С самого начала представления пьесы я уже сидел в театре скучный. О восторге и приеме публики я не заботился. Одного только судьи из всех, бывших в театре, я боялся, — и этот судья был я сам. Внутри себя я слышал упреки и ропот против моей же пьесы, которые заглушали все другие. А публика вообще была довольна. Половина ее приняла пьесу даже с участием; другая половина, как водится, ее бранила по причинам, однако ж, не относящимся к искусству. Каким образом бранила, мы об этом поговорим при первом свидании с вами: тут есть много поучительного и не мало смешного. Я даже кое-что записал; но это в сторону.
Вообще с публикою, кажется, совершенно примирил „Ревизора“ городничий. В этом я был уверен и прежде, ибо для таланта, каков у Сосницкого, ничего не могло остаться необъясненным в этой роли. Я рад, по крайней мере, что доставил ему возможность выказать во всей ширине талант свой, об котором уже начинали отзываться равнодушно и ставили его на одну доску со многими актерами, которые награждаются так щедро рукоплесканиями во вседневных водевилях и прочих забавных пьесах. На слугу тоже надеялся, потому что заметил в актере большое внимание к словам и замечательность. Зато оба наши приятели, Бобчинский и Добчинский, вышли сверх ожидания дурны. Хотя я и думал, что они будут дурны, ибо, создавая этих двух маленьких человечков, я воображал в их коже Щепкина и Рязанцова, но всё-таки я думал, что их наружность и положение, в котором они находятся, их как-нибудь вынесет и не так обкарикатурит. Сделалось напротив: вышла именно карикатура. Уже пред началом представления, увидевши их костюмированными, я ахнул. Эти два человечка, в существе своем довольно опрятные, толстенькие, с прилично-приглаженными волосами, очутились в каких-то нескладных, превысоких седых париках, всклокоченные, неопрятные, взъерошенные, с выдернутыми огромными манишками; а на сцене оказались до такой степени кривляками, что просто было невыносимо.

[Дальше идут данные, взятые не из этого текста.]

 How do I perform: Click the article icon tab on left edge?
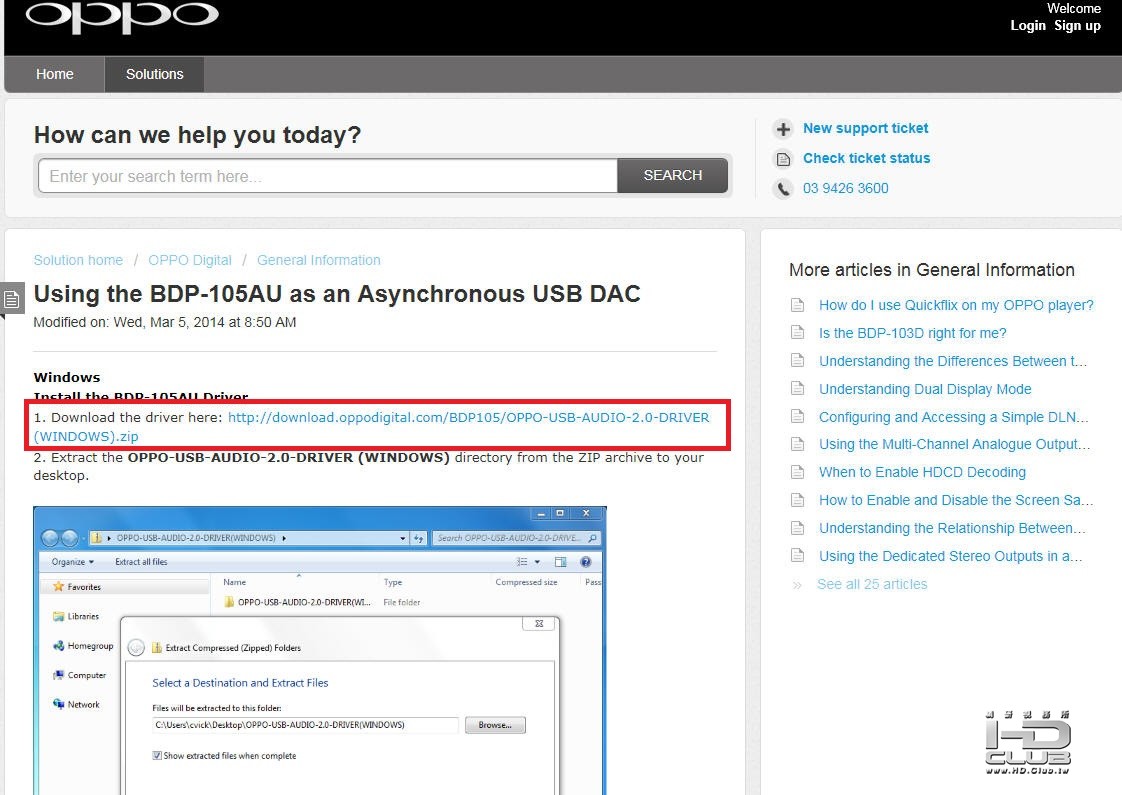point(11,299)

Вообще костюмировка большей части пьесы была очень плоха и бессовестно карикатурна. Я как бы предчувствовал это, когда просил, чтобы сделать хоть одну репетицию в костюмах; но мне стали говорить, что это вовсе не нужно и не в обычае, и что актеры уж знают свое дело. Заметивши, что цены словам моим давали немного, я оставил их в покое. Еще раз повторяю: тоска, тоска. Не знаю сам, отчего одолевает меня тоска.

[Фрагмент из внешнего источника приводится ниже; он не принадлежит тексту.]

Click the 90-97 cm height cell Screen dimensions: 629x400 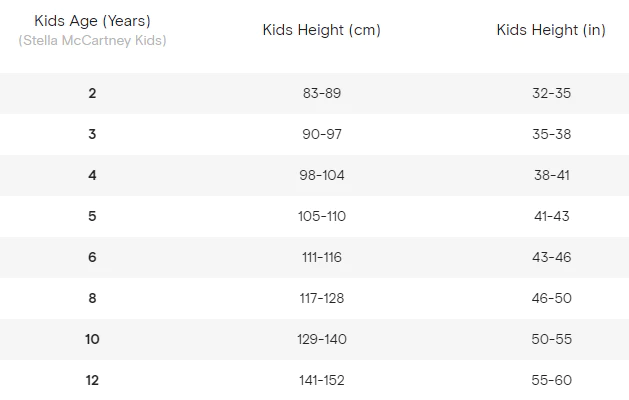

Во время представления я заметил, что начало четвертого акта холодно; кажется, как будто течение пиесы, дотоле плавное, здесь прервалось или влечется лениво; признаюсь, еще во время чтения сведущий и опытный актер сделал мне замечание, что не так ловко, что Хлестаков начинает первый просить денег взаймы, и что было бы лучше, если бы чиновники сами ему предложили. Уважая замечание довольно тонкое, имеющее свои справедливые стороны, я однако же не видел причины, почему Хлестаков, будучи Хлестаковым, не мог попросить первый. Но замечание было сделано, стало быть, — сказал я сам в себе, — я плохо выполнил эту сцену; и точно, теперь во время представления я увидел ясно, что начало четвертого акта бледно и носит признак какой-то усталости. Возвратившись домой, я тот же час принялся за переделку. Теперь, кажется, вышло немного сильнее, по крайней мере, естественнее и более идет к делу. Но у меня нет сил хлопотать о включении этого отрывка в пиесу. Я устал; и как вспомню, что для этого нужно ездить, просить и кланяться, то бог с ним, — пусть лучше при втором издании или возобновлении „Ревизора“.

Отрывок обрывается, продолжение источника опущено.